- DATA IN THIS EXERCISE -
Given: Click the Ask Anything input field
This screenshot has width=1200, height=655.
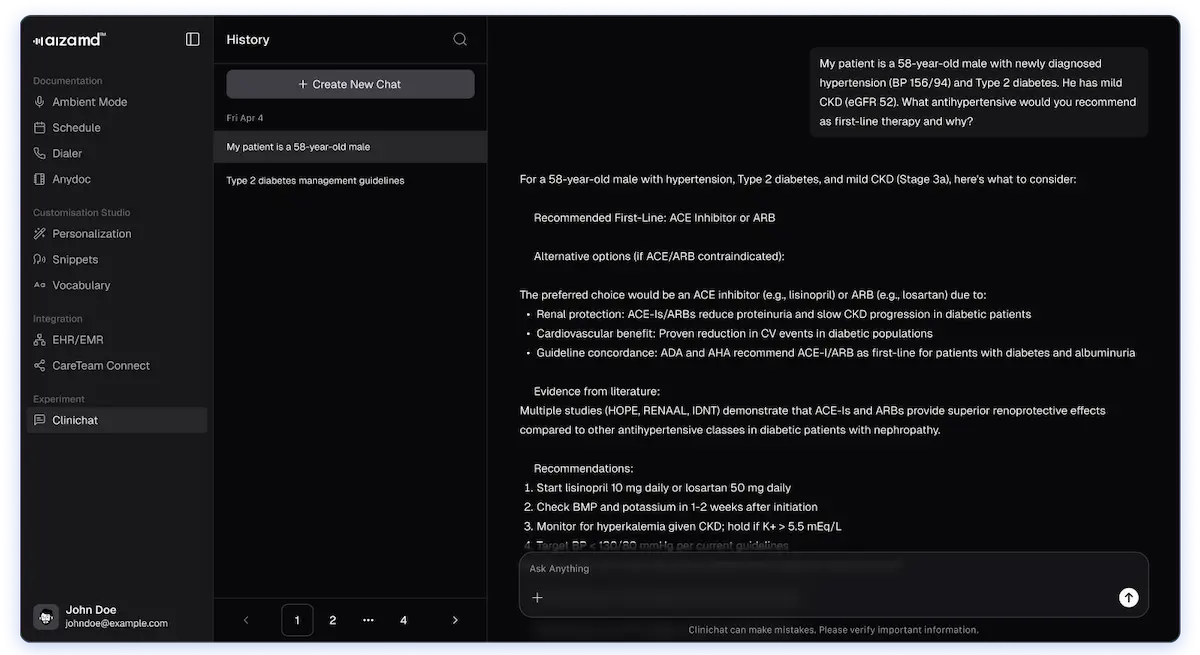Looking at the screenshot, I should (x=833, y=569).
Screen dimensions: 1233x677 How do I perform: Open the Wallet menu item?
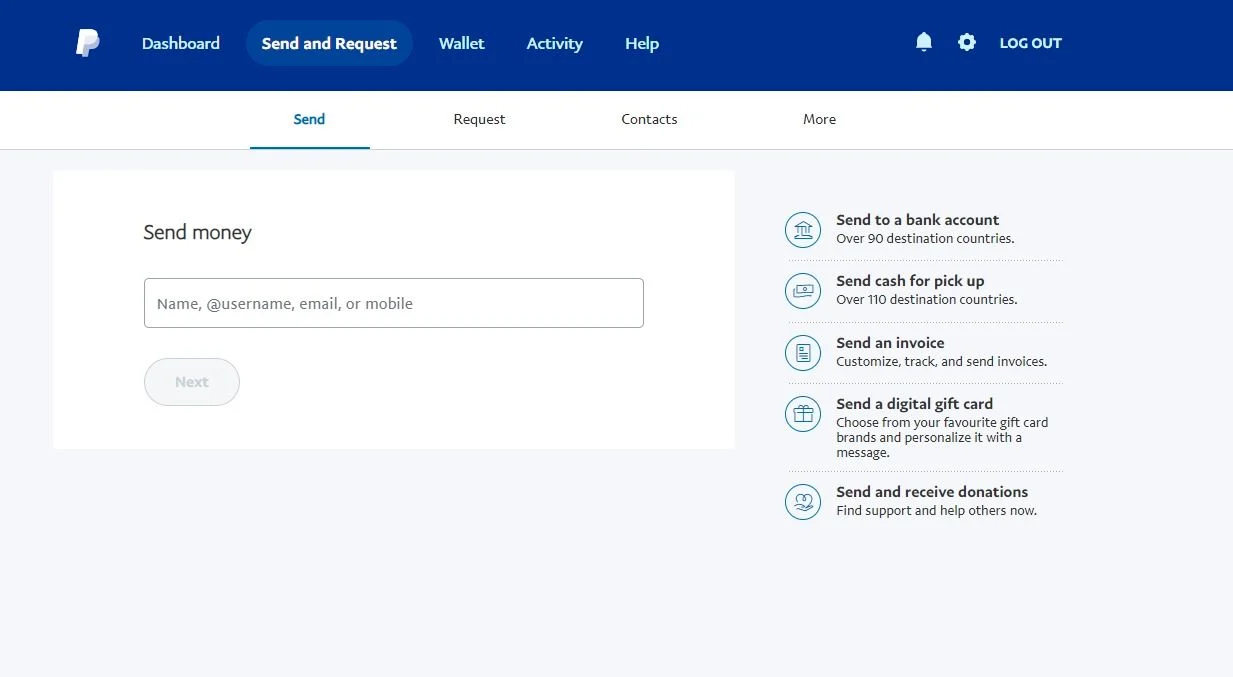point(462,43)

- WHAT THE EXERCISE ASKS -
Would you write each entry out again exactly, omitting the images?

- RESPONSE TO THIS EXERCISE -
Given: Click the Ask Anything input field
This screenshot has width=1200, height=655.
Looking at the screenshot, I should (x=833, y=569).
Screen dimensions: 1233x677 How do I perform: Open the Wallet menu item?
point(462,43)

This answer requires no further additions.